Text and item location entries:
++++++++++++++++++++

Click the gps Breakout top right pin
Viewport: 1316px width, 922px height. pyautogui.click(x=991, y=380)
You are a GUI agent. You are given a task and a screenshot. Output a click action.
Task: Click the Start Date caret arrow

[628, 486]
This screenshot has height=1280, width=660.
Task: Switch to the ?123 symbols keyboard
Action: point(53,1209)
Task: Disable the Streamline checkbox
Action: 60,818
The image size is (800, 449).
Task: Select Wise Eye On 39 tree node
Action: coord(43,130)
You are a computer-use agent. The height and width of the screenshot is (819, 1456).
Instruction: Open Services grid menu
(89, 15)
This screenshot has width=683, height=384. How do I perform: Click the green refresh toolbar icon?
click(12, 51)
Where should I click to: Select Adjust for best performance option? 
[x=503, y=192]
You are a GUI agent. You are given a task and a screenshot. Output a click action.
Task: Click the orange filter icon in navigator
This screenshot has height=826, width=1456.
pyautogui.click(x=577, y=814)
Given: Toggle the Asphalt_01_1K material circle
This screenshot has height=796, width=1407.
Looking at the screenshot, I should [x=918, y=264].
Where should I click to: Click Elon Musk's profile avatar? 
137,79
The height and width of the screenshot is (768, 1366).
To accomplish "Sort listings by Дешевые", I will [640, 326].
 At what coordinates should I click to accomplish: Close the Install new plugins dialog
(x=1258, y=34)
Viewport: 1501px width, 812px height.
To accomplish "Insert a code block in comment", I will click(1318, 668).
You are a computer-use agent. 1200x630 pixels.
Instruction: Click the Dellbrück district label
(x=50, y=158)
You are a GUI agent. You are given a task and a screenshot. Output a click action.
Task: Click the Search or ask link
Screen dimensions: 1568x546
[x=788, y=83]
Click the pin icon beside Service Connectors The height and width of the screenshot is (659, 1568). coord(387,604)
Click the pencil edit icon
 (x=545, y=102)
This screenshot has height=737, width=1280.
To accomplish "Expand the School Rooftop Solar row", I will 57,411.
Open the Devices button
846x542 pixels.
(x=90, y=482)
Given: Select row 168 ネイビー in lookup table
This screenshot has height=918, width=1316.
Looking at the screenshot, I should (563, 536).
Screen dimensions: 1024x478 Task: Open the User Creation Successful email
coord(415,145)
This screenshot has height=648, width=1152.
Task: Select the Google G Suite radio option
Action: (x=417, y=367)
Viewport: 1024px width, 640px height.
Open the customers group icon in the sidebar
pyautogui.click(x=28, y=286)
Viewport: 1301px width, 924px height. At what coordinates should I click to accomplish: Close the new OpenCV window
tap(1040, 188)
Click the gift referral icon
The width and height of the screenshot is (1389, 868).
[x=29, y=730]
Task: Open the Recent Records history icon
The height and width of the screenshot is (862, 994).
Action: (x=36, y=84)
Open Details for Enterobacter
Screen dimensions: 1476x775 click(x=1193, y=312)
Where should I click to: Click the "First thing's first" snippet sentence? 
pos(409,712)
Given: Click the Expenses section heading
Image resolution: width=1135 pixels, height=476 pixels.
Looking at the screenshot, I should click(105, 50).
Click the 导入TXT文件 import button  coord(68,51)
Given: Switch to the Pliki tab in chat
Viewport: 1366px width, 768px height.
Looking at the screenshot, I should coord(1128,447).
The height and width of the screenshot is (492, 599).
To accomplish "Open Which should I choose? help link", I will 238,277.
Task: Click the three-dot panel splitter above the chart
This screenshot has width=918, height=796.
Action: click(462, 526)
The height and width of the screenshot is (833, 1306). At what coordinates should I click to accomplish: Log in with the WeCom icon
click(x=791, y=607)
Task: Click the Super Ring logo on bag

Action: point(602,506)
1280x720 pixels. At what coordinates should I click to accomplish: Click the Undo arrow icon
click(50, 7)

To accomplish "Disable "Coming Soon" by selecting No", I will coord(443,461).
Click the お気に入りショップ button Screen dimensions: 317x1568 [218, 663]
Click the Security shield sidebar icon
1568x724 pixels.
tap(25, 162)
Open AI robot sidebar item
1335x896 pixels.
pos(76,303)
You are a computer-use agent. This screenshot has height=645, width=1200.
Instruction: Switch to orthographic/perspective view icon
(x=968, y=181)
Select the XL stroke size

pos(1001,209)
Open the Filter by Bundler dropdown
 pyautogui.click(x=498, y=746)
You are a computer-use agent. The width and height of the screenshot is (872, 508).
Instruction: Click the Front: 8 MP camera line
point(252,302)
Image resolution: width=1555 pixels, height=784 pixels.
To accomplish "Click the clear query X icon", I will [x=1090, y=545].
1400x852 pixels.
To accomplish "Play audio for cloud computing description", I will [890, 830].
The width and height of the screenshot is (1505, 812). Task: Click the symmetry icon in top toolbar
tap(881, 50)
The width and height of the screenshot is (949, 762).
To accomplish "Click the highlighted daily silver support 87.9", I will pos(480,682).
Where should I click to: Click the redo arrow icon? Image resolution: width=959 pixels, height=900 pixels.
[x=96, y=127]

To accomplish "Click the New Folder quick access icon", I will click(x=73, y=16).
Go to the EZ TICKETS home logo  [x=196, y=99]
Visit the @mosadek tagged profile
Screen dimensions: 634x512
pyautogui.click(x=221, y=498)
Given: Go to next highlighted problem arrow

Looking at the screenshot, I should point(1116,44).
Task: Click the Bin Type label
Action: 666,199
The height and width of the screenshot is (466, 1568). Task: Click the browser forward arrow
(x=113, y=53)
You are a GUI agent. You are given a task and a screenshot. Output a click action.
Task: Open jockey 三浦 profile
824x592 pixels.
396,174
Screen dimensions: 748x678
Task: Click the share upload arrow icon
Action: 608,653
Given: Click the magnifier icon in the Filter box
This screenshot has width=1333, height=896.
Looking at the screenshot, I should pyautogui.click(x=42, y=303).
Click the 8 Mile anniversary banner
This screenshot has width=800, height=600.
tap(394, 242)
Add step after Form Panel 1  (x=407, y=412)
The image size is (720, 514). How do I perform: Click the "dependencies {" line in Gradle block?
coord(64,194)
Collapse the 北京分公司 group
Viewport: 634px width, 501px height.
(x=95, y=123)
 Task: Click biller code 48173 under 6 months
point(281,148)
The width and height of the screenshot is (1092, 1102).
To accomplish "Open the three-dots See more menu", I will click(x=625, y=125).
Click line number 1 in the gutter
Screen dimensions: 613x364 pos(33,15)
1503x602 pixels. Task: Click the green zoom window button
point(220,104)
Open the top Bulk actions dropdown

++++++++++++++++++++

Copy the entries verbatim, beginning with the first line and ending after the line that contains "[x=788, y=83]".

Task solution:
Click the gps Breakout top right pin
Viewport: 1316px width, 922px height. pyautogui.click(x=991, y=380)
You are a GUI agent. You are given a task and a screenshot. Output a click action.
Task: Click the Start Date caret arrow

[628, 486]
This screenshot has height=1280, width=660.
Task: Switch to the ?123 symbols keyboard
Action: point(53,1209)
Task: Disable the Streamline checkbox
Action: 60,818
The image size is (800, 449).
Task: Select Wise Eye On 39 tree node
Action: coord(43,130)
You are a computer-use agent. The height and width of the screenshot is (819, 1456).
Instruction: Open Services grid menu
(89, 15)
This screenshot has width=683, height=384. How do I perform: Click the green refresh toolbar icon?
click(12, 51)
Where should I click to: Select Adjust for best performance option? 
[x=503, y=192]
You are a GUI agent. You are given a task and a screenshot. Output a click action.
Task: Click the orange filter icon in navigator
This screenshot has height=826, width=1456.
pyautogui.click(x=577, y=814)
Given: Toggle the Asphalt_01_1K material circle
This screenshot has height=796, width=1407.
Looking at the screenshot, I should [x=918, y=264].
Where should I click to: Click Elon Musk's profile avatar? 
137,79
The height and width of the screenshot is (768, 1366).
To accomplish "Sort listings by Дешевые", I will [640, 326].
 At what coordinates should I click to accomplish: Close the Install new plugins dialog
(x=1258, y=34)
Viewport: 1501px width, 812px height.
To accomplish "Insert a code block in comment", I will click(1318, 668).
You are a computer-use agent. 1200x630 pixels.
Instruction: Click the Dellbrück district label
(x=50, y=158)
You are a GUI agent. You are given a task and a screenshot. Output a click action.
Task: Click the Search or ask link
Screen dimensions: 1568x546
[x=788, y=83]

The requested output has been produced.